Djibouti est le premier roman de Pierre Deram, un jeune auteur français. C'est une plongée saisissante dans la ville de Djibouti - véritable personnage du roman, romanesque et fantasmé -, ville nichée quelque part entre la folle aridité du désert et la mythique Mer Rouge. Nous y rencontrons Markus, un militaire qui vit sur place sa dernière nuit avant de rejoindre la France après une mission. Le décor est installé : l'immense voûte étoilée aussi magnifique qu'effrayante, où l'infiniment beau rejoint l'infiniment grand, le néant, qui semble enfermer, dans ce huis clos naturel, toute une palette de personnages. Tout au long de cette nuit, Markus va en effet croiser hommes et femmes, qui passent - et s'effacent à jamais dans la nuit djiboutienne -, qui fréquentent les hauts lieux des bas-fonds de la ville.

-- -- --

Modifiez l'extrait ci-dessus en recopiant tout ce qui va de "Djibouti est le" jusqu'à "de la ville.", et remplacez "militaire" par "soldat".

- [Données fournies]

-- -- --

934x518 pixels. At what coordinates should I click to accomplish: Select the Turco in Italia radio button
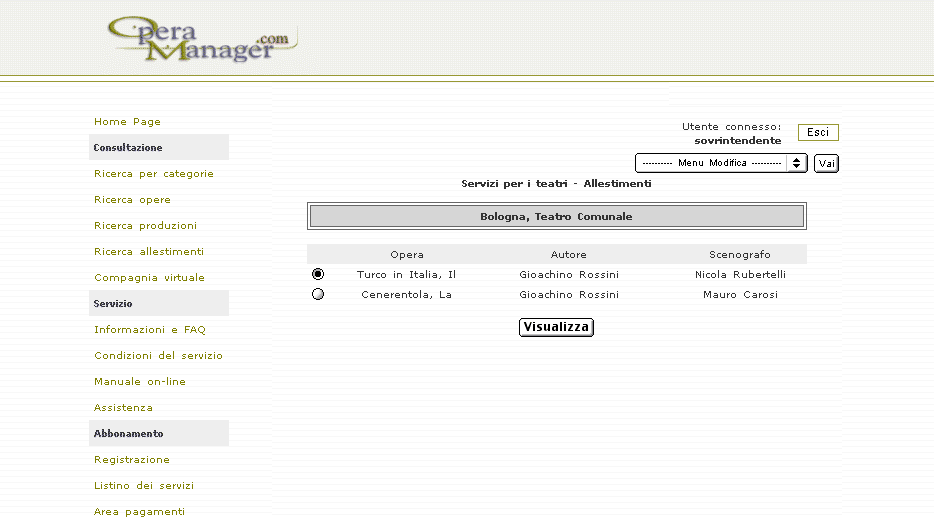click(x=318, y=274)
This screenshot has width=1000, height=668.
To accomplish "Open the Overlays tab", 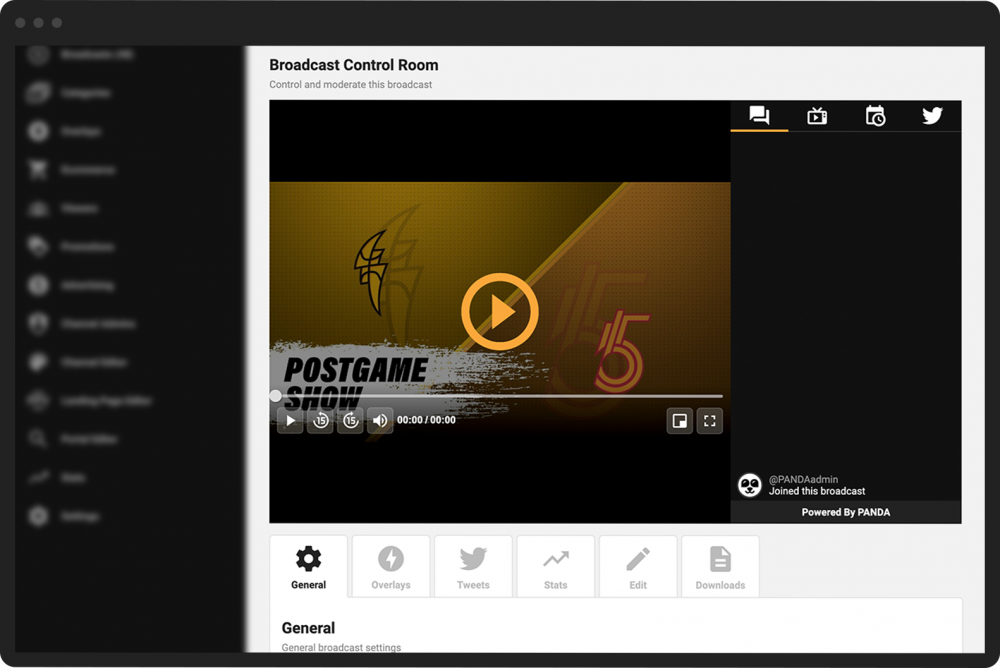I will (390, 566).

-- -- --

- [Solution]
Djibouti est le premier roman de Pierre Deram, un jeune auteur français. C'est une plongée saisissante dans la ville de Djibouti - véritable personnage du roman, romanesque et fantasmé -, ville nichée quelque part entre la folle aridité du désert et la mythique Mer Rouge. Nous y rencontrons Markus, un soldat qui vit sur place sa dernière nuit avant de rejoindre la France après une mission. Le décor est installé : l'immense voûte étoilée aussi magnifique qu'effrayante, où l'infiniment beau rejoint l'infiniment grand, le néant, qui semble enfermer, dans ce huis clos naturel, toute une palette de personnages. Tout au long de cette nuit, Markus va en effet croiser hommes et femmes, qui passent - et s'effacent à jamais dans la nuit djiboutienne -, qui fréquentent les hauts lieux des bas-fonds de la ville.